My son’s mock results were poor. Should he drop levels in some subjects?

Ask Brian: Student should get advice from teachers who are experts in their subjects

Exams scripts for the mocks exams are a vital source of learning ahead of the State exams in June. Photograph: David Davies/PA Wire

Exams scripts for the mocks exams are a vital source of learning ahead of the State exams in June. Photograph: David Davies/PA Wire


Question: My son has just received a less than stellar set of Leaving Cert mock results and scraped passes in higher level maths and Irish. Should he drop back to ordinary level and reassess his course expectations?

Answer: The most important benefit of sitting the mocks is the wealth of experience gained. In your son’s case, pacing himself through two weeks of constant writing and study, no matter how unsatisfactory the outcome, gives him the option of a far better outcome if he applies the lessons learned to his study plans over the coming three months.

Even though the correction of mock papers has nothing like the oversight and rigour of the Junior Cert and Leaving Cert, your son’s results are a vital source of learning concerning how to improve his performance in the real exams in June.

Many students do not even bother reviewing mock results. This is a huge mistake and a major missed opportunity to learn from the deficiencies.

He should now review his answers to every question he attempted across all subjects, and compare them to the content in his school textbook, answers provided previously by his teachers, or a similar question on the State Exams Commission website (, where the answers to all previous past questions are available.

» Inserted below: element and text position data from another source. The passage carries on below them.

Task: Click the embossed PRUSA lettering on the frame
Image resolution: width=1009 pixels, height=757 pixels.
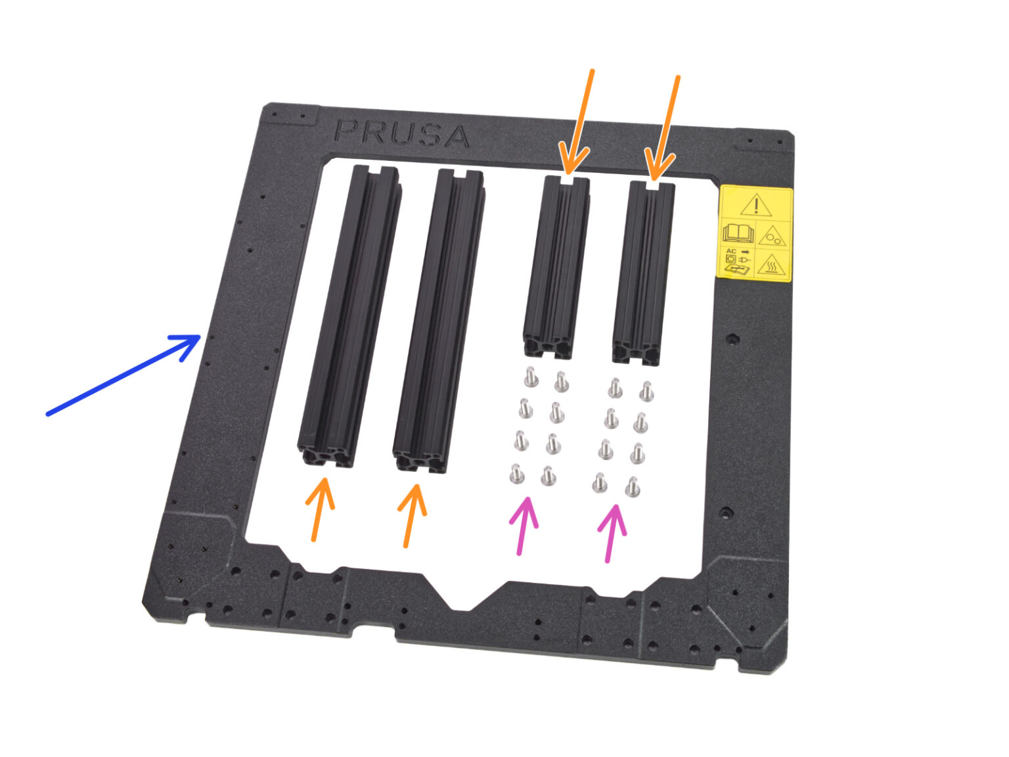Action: [x=401, y=133]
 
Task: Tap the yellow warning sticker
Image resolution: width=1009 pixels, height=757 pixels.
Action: [x=755, y=233]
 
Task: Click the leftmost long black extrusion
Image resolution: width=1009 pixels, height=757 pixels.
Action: [x=349, y=315]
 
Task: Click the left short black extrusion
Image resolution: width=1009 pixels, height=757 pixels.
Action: [x=556, y=266]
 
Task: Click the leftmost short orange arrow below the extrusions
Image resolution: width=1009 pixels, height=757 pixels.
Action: [x=320, y=509]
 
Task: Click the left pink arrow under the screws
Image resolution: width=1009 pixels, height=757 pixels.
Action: [x=524, y=525]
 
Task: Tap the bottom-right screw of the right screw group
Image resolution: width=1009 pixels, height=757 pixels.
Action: [x=633, y=487]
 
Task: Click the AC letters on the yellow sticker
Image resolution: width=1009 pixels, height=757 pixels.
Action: [x=730, y=252]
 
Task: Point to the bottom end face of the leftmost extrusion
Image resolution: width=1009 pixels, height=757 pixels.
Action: [x=325, y=456]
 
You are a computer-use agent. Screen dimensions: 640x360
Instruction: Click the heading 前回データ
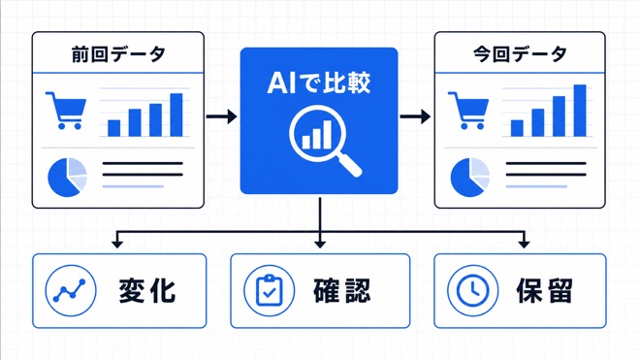coord(118,54)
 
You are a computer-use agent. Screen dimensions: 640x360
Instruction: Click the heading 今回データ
coord(521,54)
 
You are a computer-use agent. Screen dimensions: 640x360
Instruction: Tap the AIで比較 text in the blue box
coord(319,82)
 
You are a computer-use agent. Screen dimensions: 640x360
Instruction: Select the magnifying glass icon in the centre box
coord(325,140)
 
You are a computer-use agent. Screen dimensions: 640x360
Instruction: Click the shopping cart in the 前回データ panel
coord(67,111)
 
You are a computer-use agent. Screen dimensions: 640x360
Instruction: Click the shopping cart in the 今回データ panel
coord(469,111)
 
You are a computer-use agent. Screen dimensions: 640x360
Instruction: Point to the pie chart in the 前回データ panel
coord(67,177)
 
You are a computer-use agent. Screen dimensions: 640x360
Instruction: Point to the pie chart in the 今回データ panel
coord(469,177)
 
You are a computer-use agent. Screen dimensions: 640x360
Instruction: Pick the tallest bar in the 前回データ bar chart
coord(176,115)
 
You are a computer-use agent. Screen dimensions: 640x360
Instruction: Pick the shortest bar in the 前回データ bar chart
coord(113,128)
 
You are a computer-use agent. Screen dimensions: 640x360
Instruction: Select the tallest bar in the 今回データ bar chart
coord(580,111)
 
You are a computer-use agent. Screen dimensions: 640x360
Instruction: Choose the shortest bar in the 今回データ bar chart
coord(517,128)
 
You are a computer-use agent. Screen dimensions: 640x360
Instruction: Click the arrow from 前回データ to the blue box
coord(222,116)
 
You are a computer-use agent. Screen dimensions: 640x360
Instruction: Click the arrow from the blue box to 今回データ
coord(415,116)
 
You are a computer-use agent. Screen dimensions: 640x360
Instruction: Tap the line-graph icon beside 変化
coord(71,290)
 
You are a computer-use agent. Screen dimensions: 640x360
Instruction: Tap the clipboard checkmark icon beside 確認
coord(269,290)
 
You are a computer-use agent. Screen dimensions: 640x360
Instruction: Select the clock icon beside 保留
coord(472,290)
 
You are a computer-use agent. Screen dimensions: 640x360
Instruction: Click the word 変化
coord(147,291)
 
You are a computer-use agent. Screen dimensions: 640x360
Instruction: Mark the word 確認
coord(342,291)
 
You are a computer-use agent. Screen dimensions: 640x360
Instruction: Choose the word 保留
coord(545,291)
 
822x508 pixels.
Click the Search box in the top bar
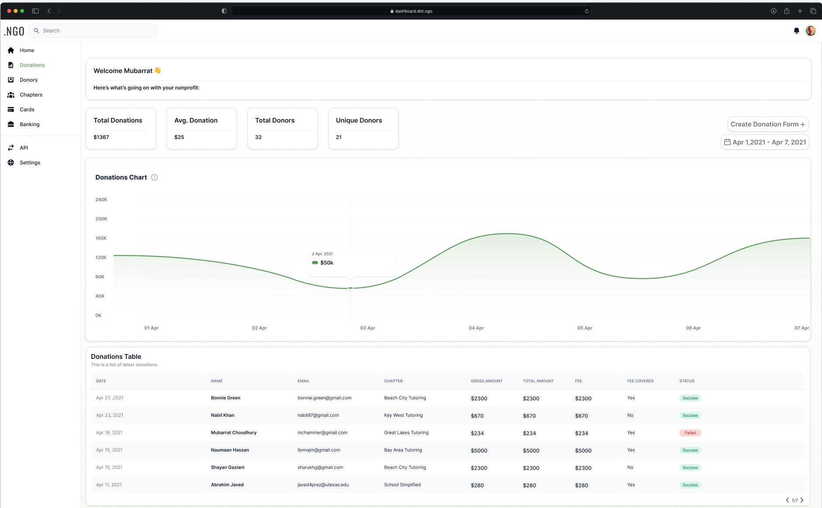tap(93, 31)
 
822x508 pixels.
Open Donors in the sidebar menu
tap(28, 80)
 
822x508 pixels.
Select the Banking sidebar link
tap(29, 124)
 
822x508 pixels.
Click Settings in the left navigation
tap(30, 163)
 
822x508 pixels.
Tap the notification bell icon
tap(796, 31)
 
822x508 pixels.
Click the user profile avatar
tap(811, 31)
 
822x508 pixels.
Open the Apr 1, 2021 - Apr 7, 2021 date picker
tap(765, 142)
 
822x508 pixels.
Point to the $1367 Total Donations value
tap(101, 137)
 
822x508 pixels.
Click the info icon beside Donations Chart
tap(154, 177)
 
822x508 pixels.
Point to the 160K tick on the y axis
tap(101, 238)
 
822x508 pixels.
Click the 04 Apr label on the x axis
tap(476, 328)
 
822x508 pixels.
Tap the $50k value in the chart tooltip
tap(327, 263)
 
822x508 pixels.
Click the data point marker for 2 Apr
tap(351, 288)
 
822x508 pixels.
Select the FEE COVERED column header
tap(640, 381)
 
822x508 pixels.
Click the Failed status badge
tap(690, 433)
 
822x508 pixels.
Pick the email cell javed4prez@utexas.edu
tap(323, 485)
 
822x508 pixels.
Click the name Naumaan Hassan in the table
tap(230, 450)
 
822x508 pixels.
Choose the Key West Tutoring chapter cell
tap(403, 415)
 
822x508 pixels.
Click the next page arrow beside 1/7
tap(802, 500)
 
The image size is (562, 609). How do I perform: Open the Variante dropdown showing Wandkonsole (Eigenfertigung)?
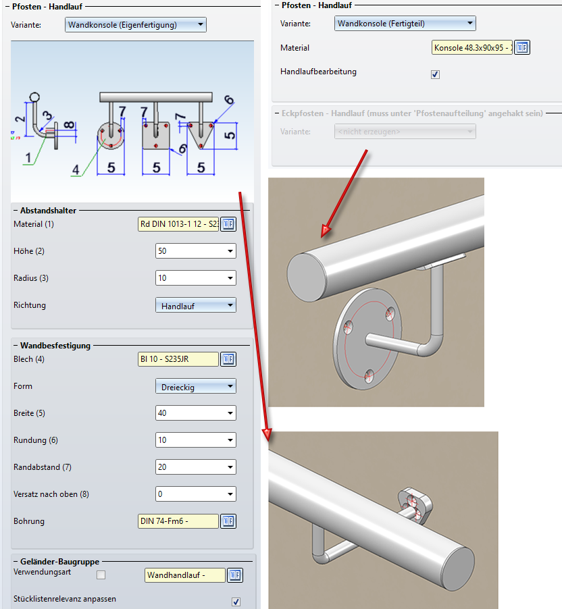pos(135,25)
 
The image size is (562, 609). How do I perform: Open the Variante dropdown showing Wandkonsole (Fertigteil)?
pos(405,24)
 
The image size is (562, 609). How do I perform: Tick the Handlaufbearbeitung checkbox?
pos(435,74)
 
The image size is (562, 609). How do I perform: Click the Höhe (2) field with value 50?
pos(195,251)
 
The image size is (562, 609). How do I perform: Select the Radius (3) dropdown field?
pos(195,278)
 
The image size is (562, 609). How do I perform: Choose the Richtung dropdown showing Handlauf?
pos(195,305)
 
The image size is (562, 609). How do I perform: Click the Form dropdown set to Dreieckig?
pos(195,386)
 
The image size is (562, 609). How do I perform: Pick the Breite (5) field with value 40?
pos(195,413)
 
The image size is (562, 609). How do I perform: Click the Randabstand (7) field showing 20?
pos(195,467)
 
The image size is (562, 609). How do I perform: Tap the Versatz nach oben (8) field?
pos(195,494)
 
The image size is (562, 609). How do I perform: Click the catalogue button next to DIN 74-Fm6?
pos(228,521)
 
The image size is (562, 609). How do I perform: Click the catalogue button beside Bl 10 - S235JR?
pos(228,359)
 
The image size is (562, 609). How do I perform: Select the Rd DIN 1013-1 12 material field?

After reviewing his papers, he should draw up a programme of study over the coming 12 weeks, running right up to the written papers in June.

When he sits down to do so, he will find that excluding class time in school, oral exam preparations in the coming month, his normal extracurricular and social commitments, he has a limited amount of time for effective study. He should be careful not to overdo it with late nights of studying, however.

With regard to considering dropping down to ordinary level in some of his subjects, I would always be guided by the advice of his teachers. They are the experts in their subject areas and their advice is based on years of experience.

This year there is a new factor when considering the level of paper to opt for in June. Students who secure 30-39 per cent in higher level papers will secure a new grade of H7. This will be awarded the same CAO points score of 37. This is an equivalent number of points for a student who secures 70-79 per cent on an ordinary level paper, or an O3.

Furthermore, where colleges require a student to secure a pass grade in a subject such as Irish or maths, a H7 in the new Leaving Cert grading structure will be deemed to meet that requirement.

An H6 or a minimum of 40 per cent grade in maths will also secure 25 additional bonus points, which could help your son achieve the required CAO points score to secure his preferred course choices.